A/N: This chapter's another different one to the usual tribute profiles. I imagine that each year these programmes would include some sort of retrospective on a previous Hunger Games, just as a programme at a sports game might include a report of the team's last match. So hopefully you all enjoy the change... :)


Hunger Games Recap

The First Quarter Quell

If you're one of the few who are important (or lucky) enough to grab one of the fifteen thousand seats here in the City Circle for the Hunger Games interviews on more than one occasion, then you should know by now that this is the time that we'll take you on a trip through memory lane to some of the finer moments in recent Hunger Games history, letting you remember the hype and the emotion of a previous Games, to really get you into the spirit of things before the interviews and the start of the Hunger Games proper tomorrow morning.

However, this year we're doing things slightly different and taking you all back to a time when the Games were still a relatively new and exciting idea; the time of the First Quarter Quell. Of course, the massive Hunger Games hype has no way deteriorated over the years, but fifty years ago there was well and truly a novelty factor that went with reaching the twenty-fifth anniversary of the Hunger Games.

Hopefully older readers can still remember the reaction when President Shawcross pulled open the slip of paper to announce that, for the first time, the people of the districts would vote on the people to represent them in the Hunger Games that summer.

It was most certainly a stipulation that nobody expected.

Aside from the reaping, the Games began like any other; although the tributes had not been randomly selected, the usual blend of strong and weak was present. The strong in the form of a sibling duo from District 1 named Glitz and Glamour, a strong male from District 2 and a couple of physically able tributes from Districts 5 and 10. The weak being most of the rest of the field and, contrary to form, the young and inexperienced tributes of District 4, who had won the two Hunger Games prior to the Quell.

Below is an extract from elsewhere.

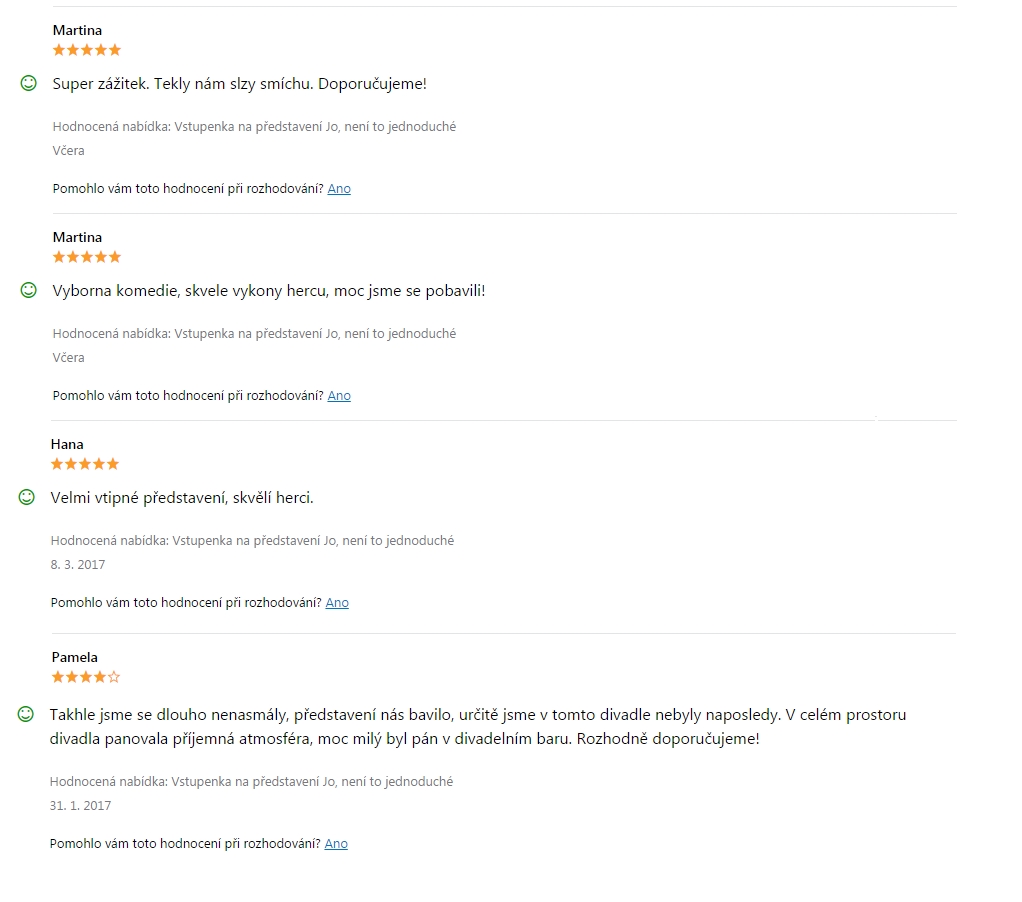Mark Pamela's review as helpful via Ano
Screen dimensions: 1022x902
pos(336,844)
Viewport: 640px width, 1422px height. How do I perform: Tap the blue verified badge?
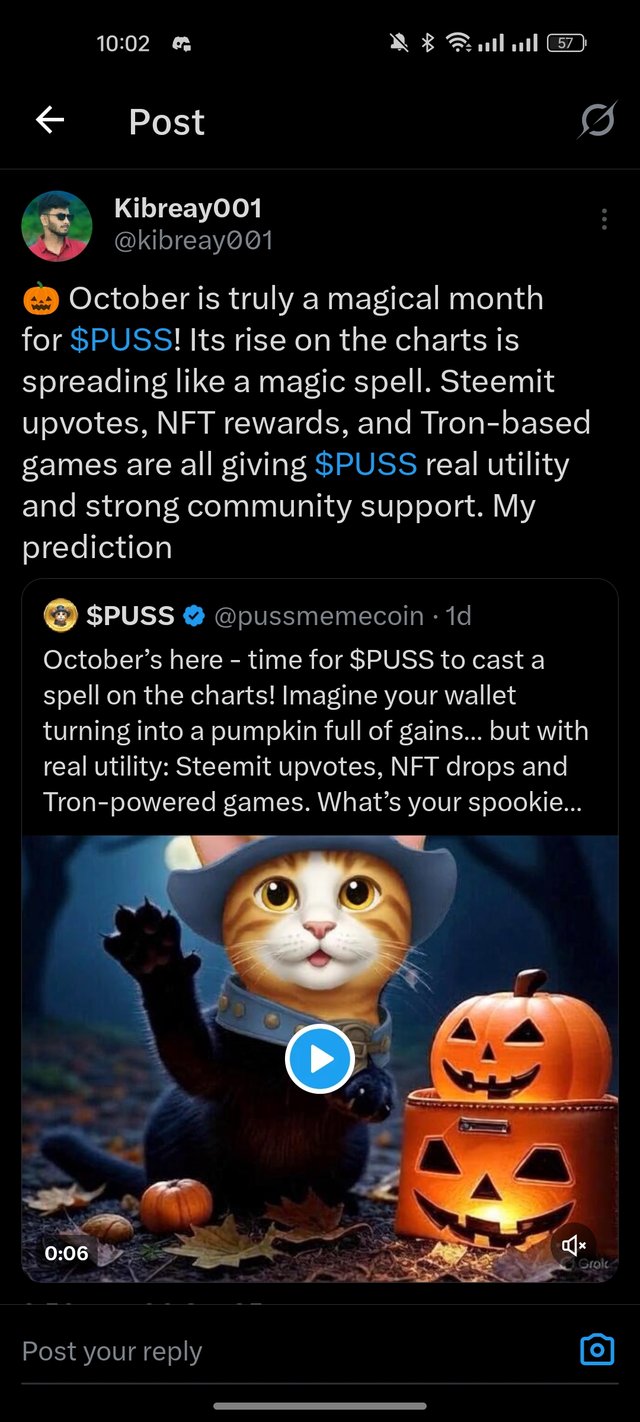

Of course, what appeared to be a regular Games once the tributes arrived to the Capitol was completely turned on its head by the brutality of the arena once the Hunger Games began. In her only year as Head Gamemaker, Astoria Clarke had created terrifying arena with just the sort of lethal beauty that we have since come to expect from Hunger Games arenas more and more; it was her creation that, in many ways, raised the bar for arena creation towards the complex expanses that we often see in the Hunger Games today.

The overriding idea for the arena was fairly simple; a large, barren desert, with a fiery volcano in its centre, at the summit of which lay the cornucopia on a dangerous pillar of rock above the lava lake. However, everything was not always as it seemed in the desert. Terrific sandstorms disoriented the tributes, leaving them struggling for air as the sand dunes around them moved places. Small lakes of clear water sprang up sporadically around the arena; there one day, gone the next, almost like a mirage, fooling tributes into losing their way through the desert. Clouds never covered the sky but for a brief spell at the start of the Games, and so tributes could only find water by running into one of the small lakes by chance. On top of all this, temperatures soared in the day and dropped below freezing at night, ensuring the tributes could never feel too comfortable, and to top it all off the arena was littered by deadly venomous snakes, that would appear to materialise at random out of the sands of the desert.

All in all, the Gamemakers tried to do everything they could to make the tributes squirm.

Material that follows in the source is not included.